Friday, April 8, 2011

Daddy's Cake

Once when I was either 5 or 6, (it had to be around that cause we lived in Toombs County then), daddy wasn't feeling well so he stayed home while all the rest of us went to work in tobacco for the day.

At that time, I don't know if I knew that my daddy even knew how to cook, but when we got home he had made dinner (lunch, if you're from up north) for all of us. I don't really remember what the meal was, but I do remember that it was really good. We all enjoyed it. Until he brought out the cake for dessert.

It was the most beautiful cake I'd ever seen. It was just a plain layer cake, no icing, just cake. I know all our mouths had to water to look at it, mine sure did. We didn't get sweets often so we were really excited about this cake.

I can't even remember if we could even cut it. As beautiful as it was, I'd swear it was made out of rubber. If you had thrown it against one wall it would have bounced all the way to the other wall, and it probably would have still been bouncing today. I can't for the life of me figure out what he did to that cake.

He took a lot of teasing over the years about that cake. But as much as we teased him about the cake, we praised him for his Brunswick Stew. He could make some killer Brunswick Stew. And I think he laughed about the cake as much as anyone did. He had a wonderful sense of humor.

He was one of the greatest treasures in my life.

Mae

Friday, February 25, 2011

2/24/11

Precious Memories

I have been thinking a lot lately about my childhood and one of the memories that keeps coming to my mind is "Hoe fishing". I can't really remember what time of the year we did this. It could have been spring, summer or fall. All I can remember is we did it when it was hot and that could have been any of those 3 seasons in South Georgia. It's probably illegal to do it now, but it sure was a lot of fun when we were kids.
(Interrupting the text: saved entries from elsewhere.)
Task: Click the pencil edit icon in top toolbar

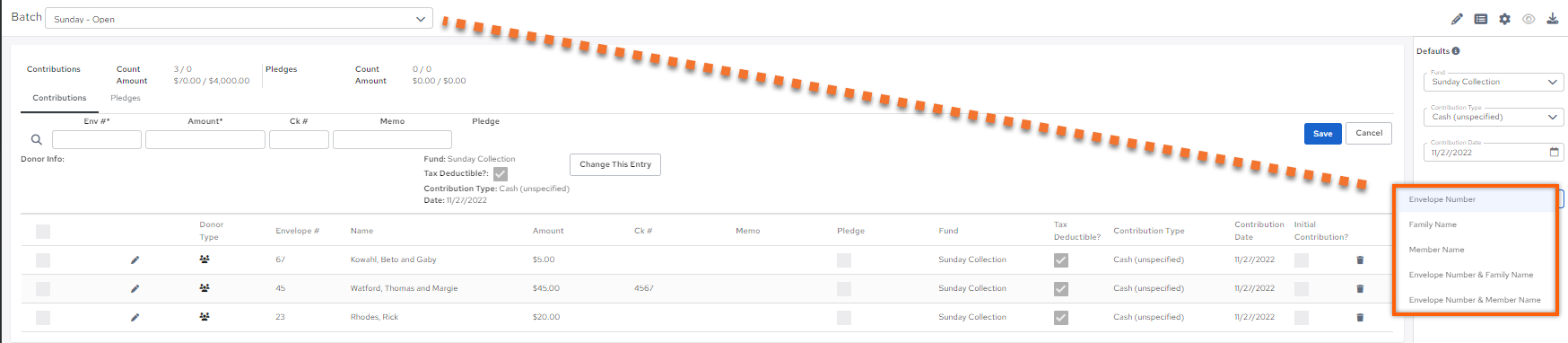Action: pyautogui.click(x=1457, y=19)
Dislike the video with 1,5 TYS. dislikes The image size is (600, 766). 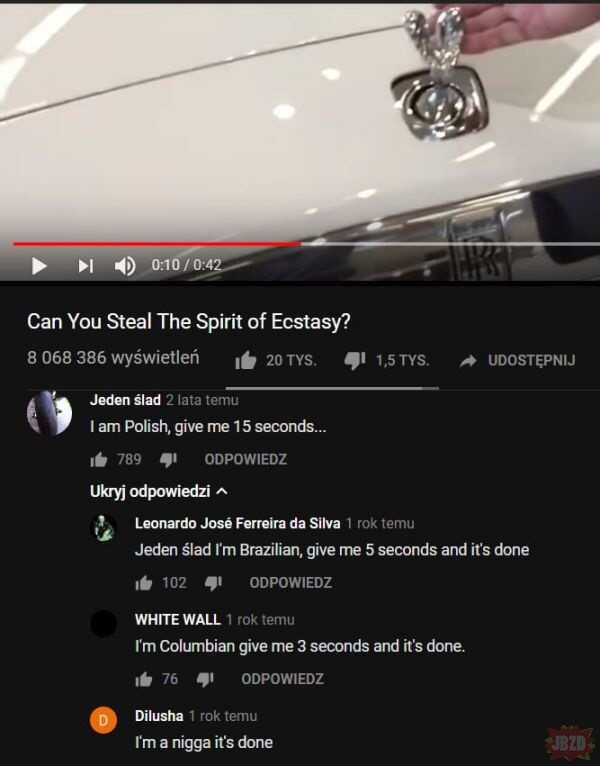click(355, 361)
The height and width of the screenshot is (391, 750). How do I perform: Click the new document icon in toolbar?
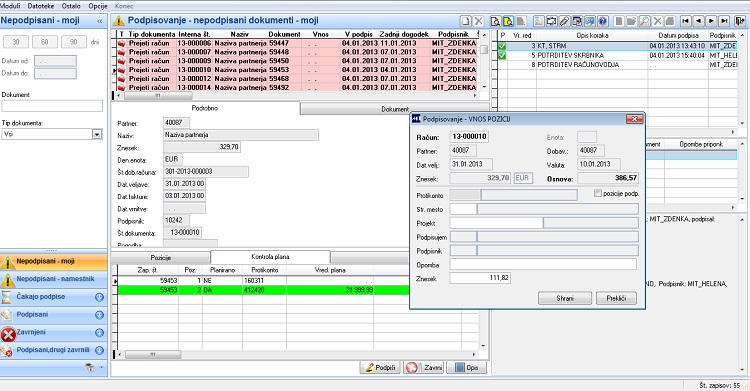point(466,21)
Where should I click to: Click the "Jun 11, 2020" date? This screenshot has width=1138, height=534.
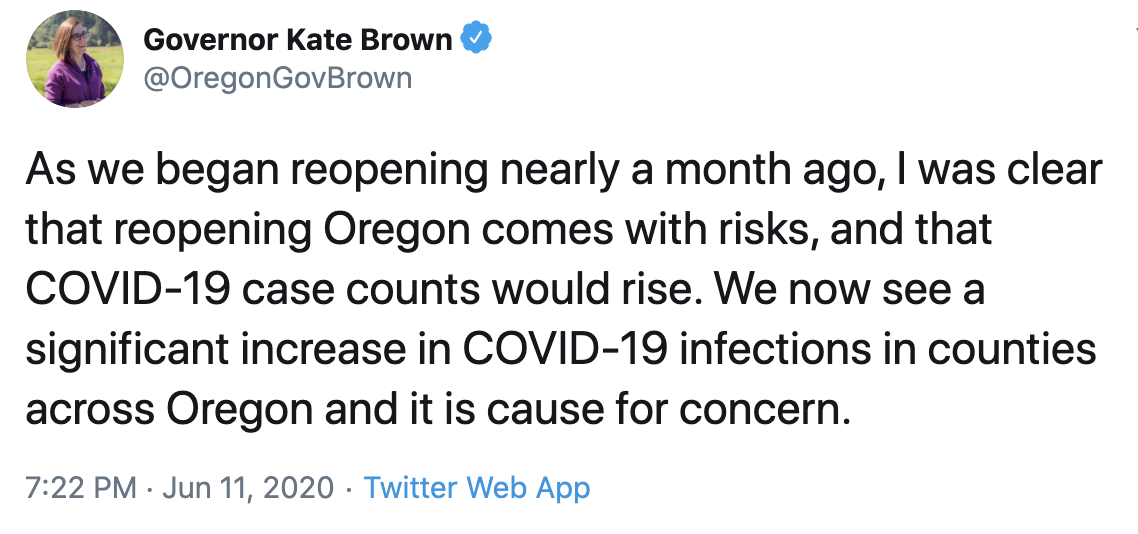247,488
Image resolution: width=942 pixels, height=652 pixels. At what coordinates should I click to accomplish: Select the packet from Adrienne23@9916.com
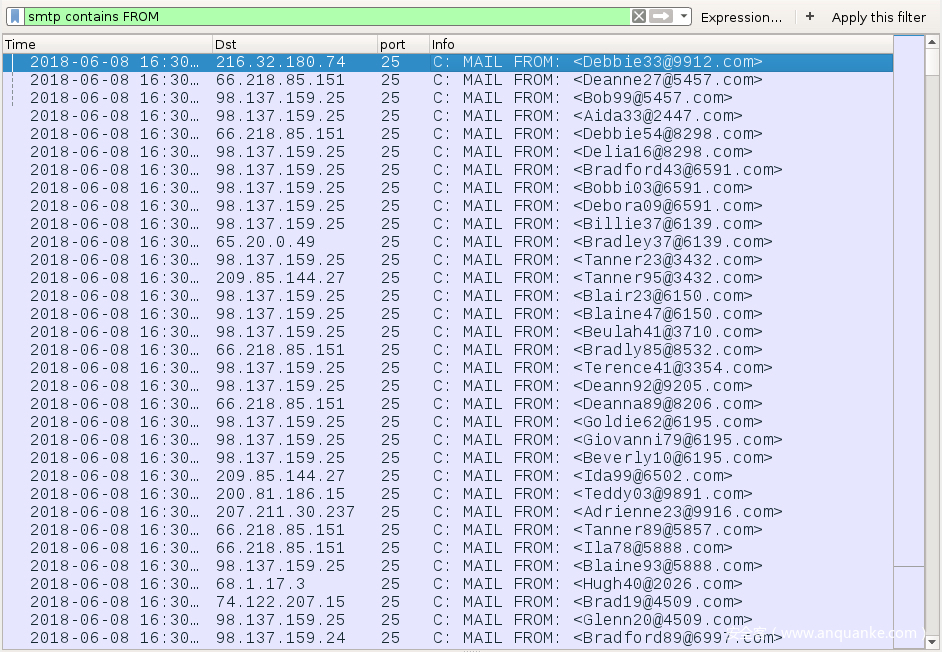pyautogui.click(x=677, y=512)
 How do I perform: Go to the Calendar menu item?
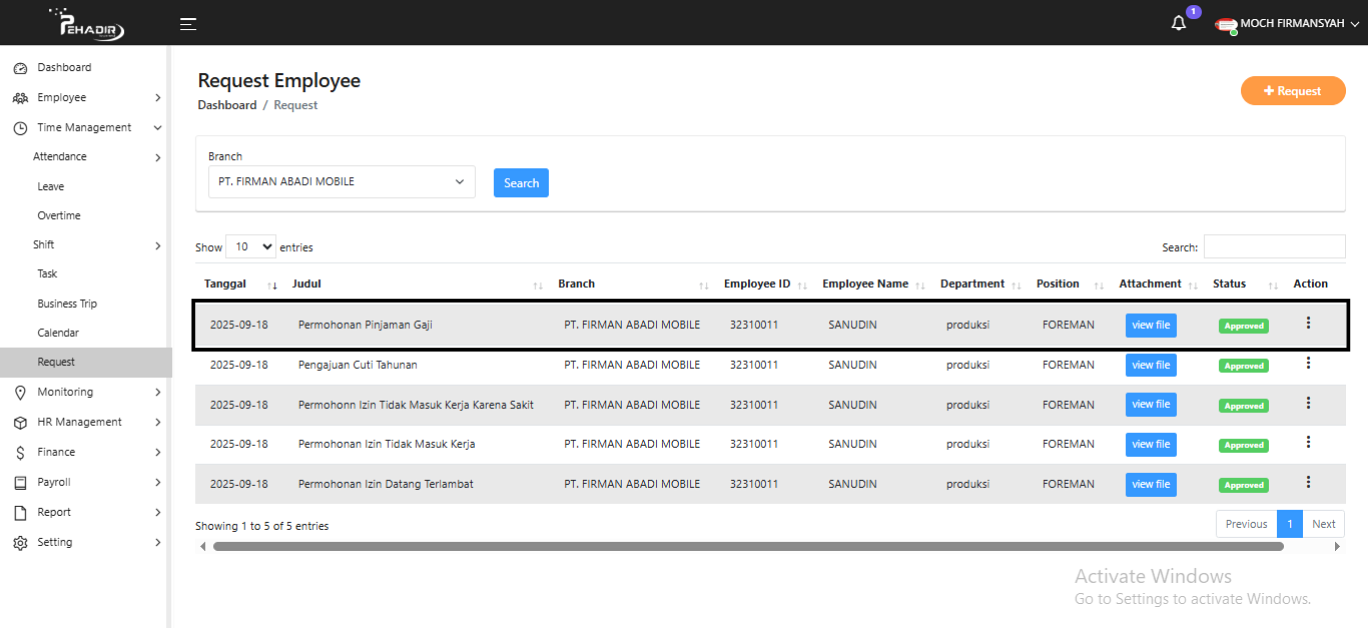pos(58,333)
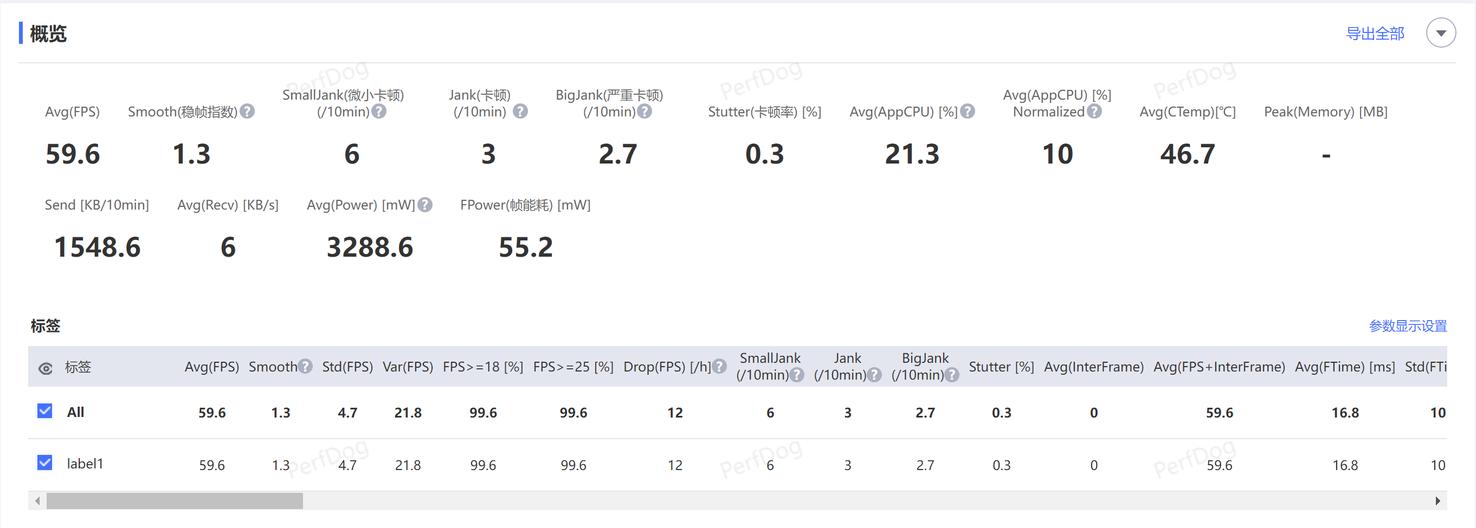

Just at the end of our garden was a small patch of woods and just past those woods was a little creek. The water in that creek was black water as most of the creeks in the South are. It turns black from all the tannin in the water caused by rotting leaves. This particular creek had a good sized "hole" (wide and not too deep) on the other side of the road and it was full of catfish.

There were 7 of us kids in our family, 3 boys and 4 girls. So on a good hot day we would take all the hoes (just regular old garden hoes) we had down to the creek. The boys would take those hoes and run them along the bottom of that creek until the water got all muddy. Catfish can't breath very well in muddy water. Before you knew it all the catfish would come to the top of the water to get air. You could see little whiskers all over the top of the water. Then the boys would take the hoes and flop those catfish out of the creek onto the bank. We'd run around and pick them up and put them in a bucket until we had a good "mess" of catfish. We'd go back home wet, tired, hungry & thirsty. Then take them home and clean them. Mama would fry them up and we had dinner.

I really don't like the taste of catfish, never did, but it sure was fun to run around that creek bank in that hot Georgia sun and watch them start coming to the surface almost as if by magic, their mouths gulping in that fresh air. Of course you had to get wet and muddy, that was half the fun. I am sure mama could hear us laughing and having fun all the way to the house.

I think that might have been the easiest fishing I ever did. You didn't have to wait for a bite and hope you got the fish to the bank. You could be pretty sure when you went hoe fishing that you'd have a mess of catfish that night.

I hope to add more memories, of growing up in my wild and crazy family, to this blog as I want my children to be able to read them and cherish them as I do.

Cherish your memories, they are what makes you who you are.